For instance, at 1.39 a.m. on Saturday, March 9, 2019, about six-and-a-half hours to the commencement of voting in the governorship and state assemblies elections, Adesanmi took to his twitter handle, @pius_adesanmi, to talk to his people, employing sarcasm to warn social media commentators not to ‘murder’ the English language in reporting the elections.
These are the lines he tweeted:
“Folks, please, remember: “I cast my vote…” Any “I casted my vote” I see on my TL will be considered election violence. I reserve the right to defend myself.”
About the same time a day before, precisely at 1:21 a.m. on Friday, March 8. 2019, Adesanmi fired a salvo at the outgoing President of the Nigerian Senate, Dr. Bukola Abubakar Saraki, who was humiliated at the elections in his home state of Kwara; after spending almost half a billion naira per state, he reportedly claimed.
This was how Adesanmi, a god of satire, responded to him in a tweet:
“On d “ki lo tun ku ti o se” video I’ve just seen on @Ayourb‘s TL, there’s plenty Saraki still needs to do. He was heard on tape claiming to have spent N300m-400m per state x 36 states. That’s our money. How much of our money is he still safekeeping for us? He needs to return it.”
Still, the departed Professor was not done with the Senate President. Read another shot he fired at him on March 7, 2019 at 11.30 p.m.:
“Saraki will not dust his British passport & disappear into d night in London. No Nigerian big man can survive in civilization where they must live like u & I and obey d law irrespective of wealth. So, he is going to try to rapala back to APC & fight to be recycled in d system.”
If you thought Adesanmi was interested only in Nigeria’s political elite, then, you have a surprise coming your way. Precisely an hour before his last tweet on Saraki, on March 7, he had targeted the Nigeria Navy, querying the Chief of Naval Staff, Vice Admiral Ibok-Ete Ekwe Ibas, on why his men were not part of the security apparatus deployed for the elections.
Read him: “Chief of Defence Staff warns. Chief of Army Staff warns. Chief of Air Staff deploys fighter jets & warns. D only Nigerian President I’ve not heard from ahead of Saturday’s election is d Chief of Naval Staff. Where is he? Doesn’t he have subs & warships to deploy for d elections?” Question.
Now it is often said that writers are prophets of some sort; that they possess a hefty dose of clairvoyance. This may have found some truism in what is now being referred to as the late Prof. Adesanmi’s last testament-a post on his Facebook wall. Although the world may never know the exact context in which he used the bible verses, the quotation is now being widely reported as he foreseeing, and actually predicting his imminent departure from earth.

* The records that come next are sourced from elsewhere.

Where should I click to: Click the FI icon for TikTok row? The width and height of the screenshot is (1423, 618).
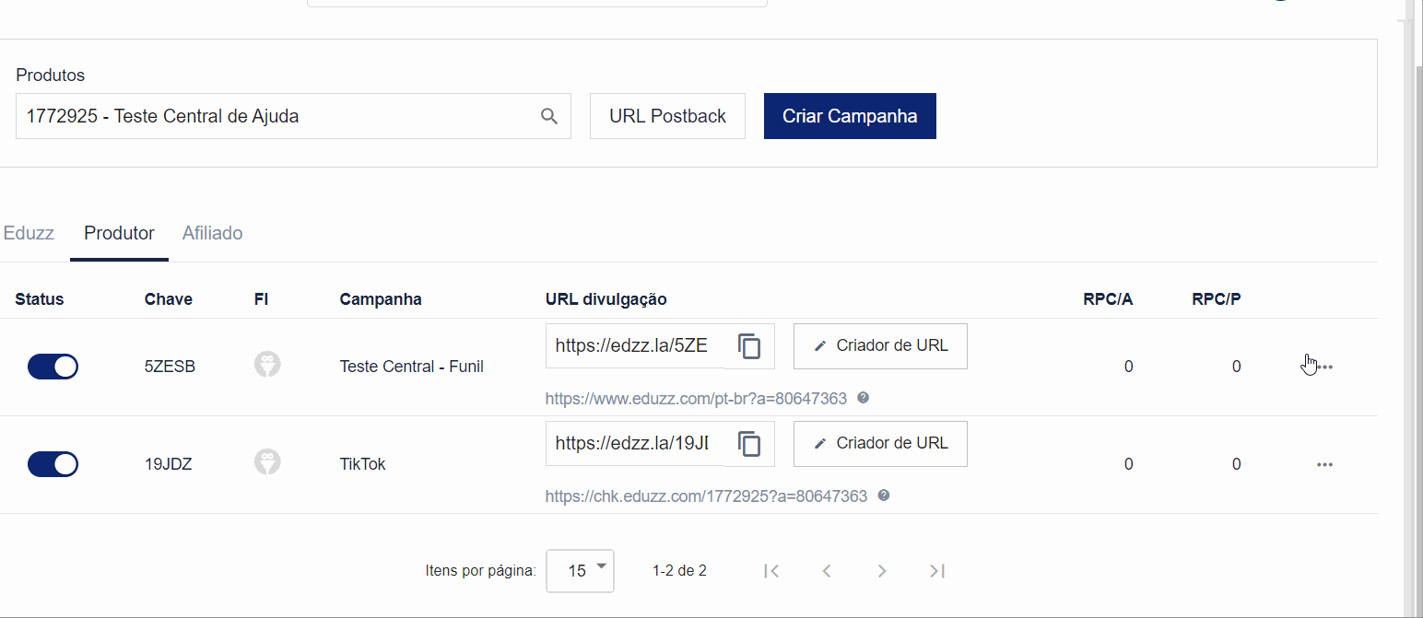tap(267, 462)
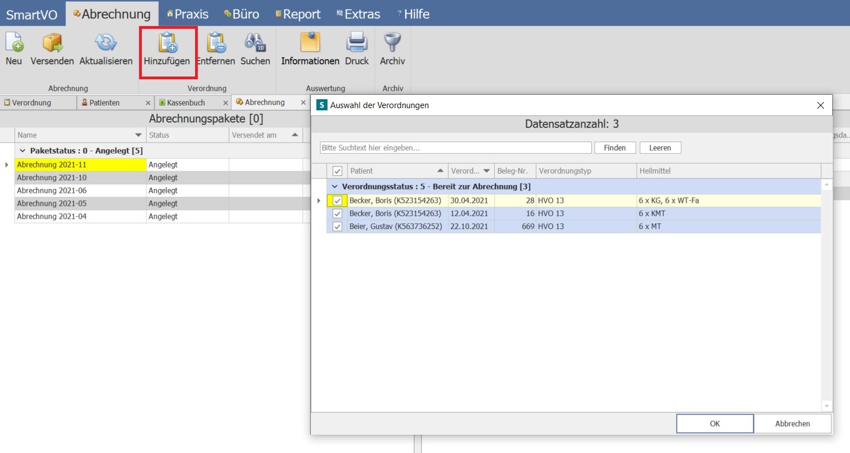Screen dimensions: 850x453
Task: Click the search text input field
Action: click(x=455, y=148)
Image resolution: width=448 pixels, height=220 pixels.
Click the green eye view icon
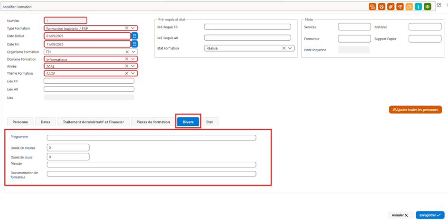coord(427,7)
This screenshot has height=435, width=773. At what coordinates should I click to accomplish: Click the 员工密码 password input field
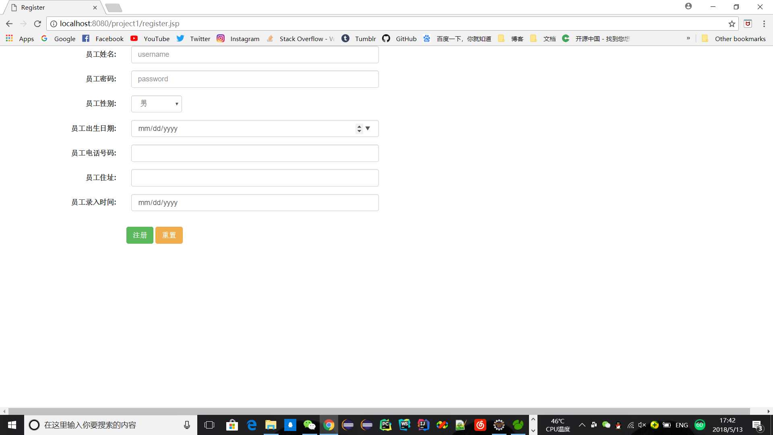255,79
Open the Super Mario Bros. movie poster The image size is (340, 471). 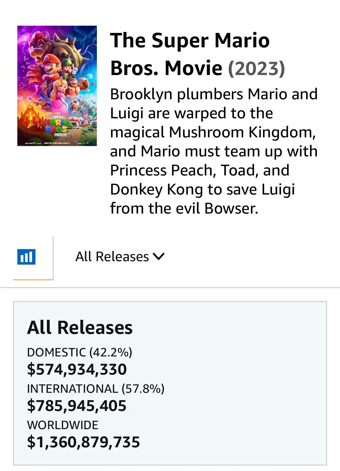pos(57,86)
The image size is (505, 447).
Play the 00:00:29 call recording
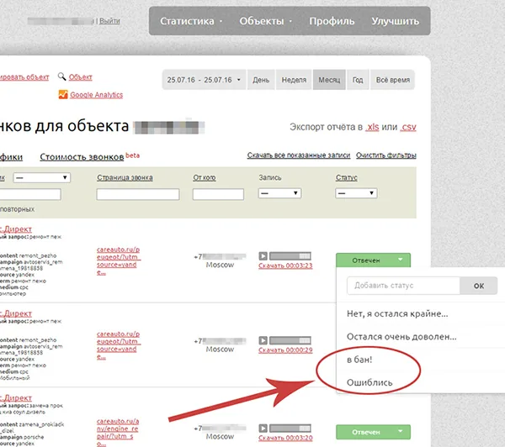[263, 340]
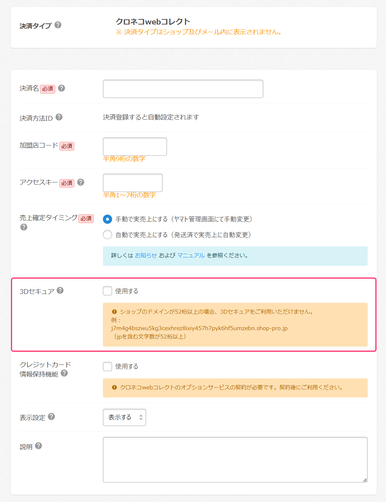Select 自動で実売上にする option

[x=107, y=234]
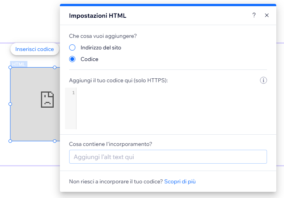
Task: Click the bottom-left resize handle of the HTML element
Action: (x=10, y=141)
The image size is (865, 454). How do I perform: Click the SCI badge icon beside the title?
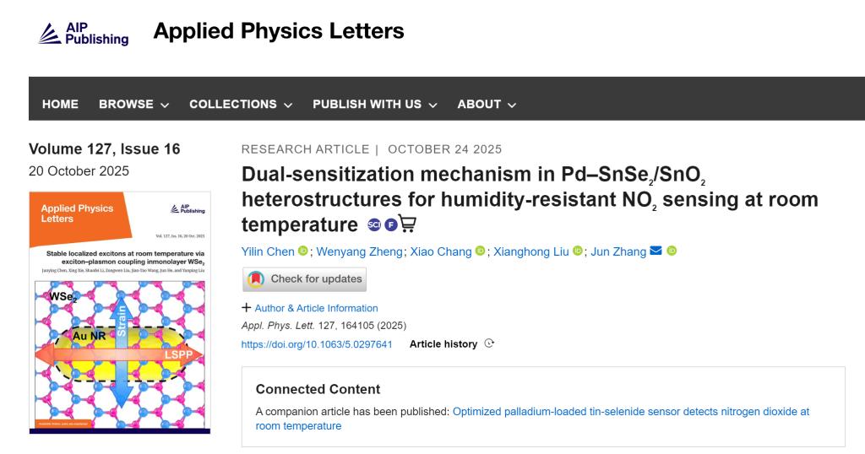pos(374,224)
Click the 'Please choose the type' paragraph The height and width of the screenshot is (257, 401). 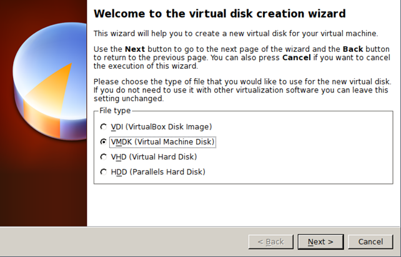click(242, 90)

In what has turned to be his last post on his Facebook account, Adesanmi clutched his passport as he posted the words of Psalm 139, verses 9 and 10 on his wall. It reads:
“If I take the wings of the morning and dwell in the uttermost parts of the sea, even there your hand lead me, and your right hand shall hold me – Psalm 139:9-10.”
An online portal, Concise News, went a step further to reel out the concordance interpretation of the verses, using the Matthew Henry’s Concise commentary. It reads:
“We cannot see God, but He can see us. The psalmist did not desire to go from the Lord. Whither can I go? In the most distant corners of the world, in heaven, or in hell, I cannot go out of thy reach. No veil can hide us from God; not the thickest darkness. No disguise can save any person or action from being seen in the true light by him. Secret haunts of sin are as open before God as the most open villanies. On the other hand, the believer cannot be removed from the supporting, comforting presence of his Almighty Friend. Should the persecutor take his life, his soul will the sooner ascend to heaven. The grave cannot separate his body from the love of his Saviour, who will raise it a glorious body. No outward circumstances can separate him from his Lord. While in the path of duty, he may be happy in any situation, by the exercise of faith, hope, and prayer.”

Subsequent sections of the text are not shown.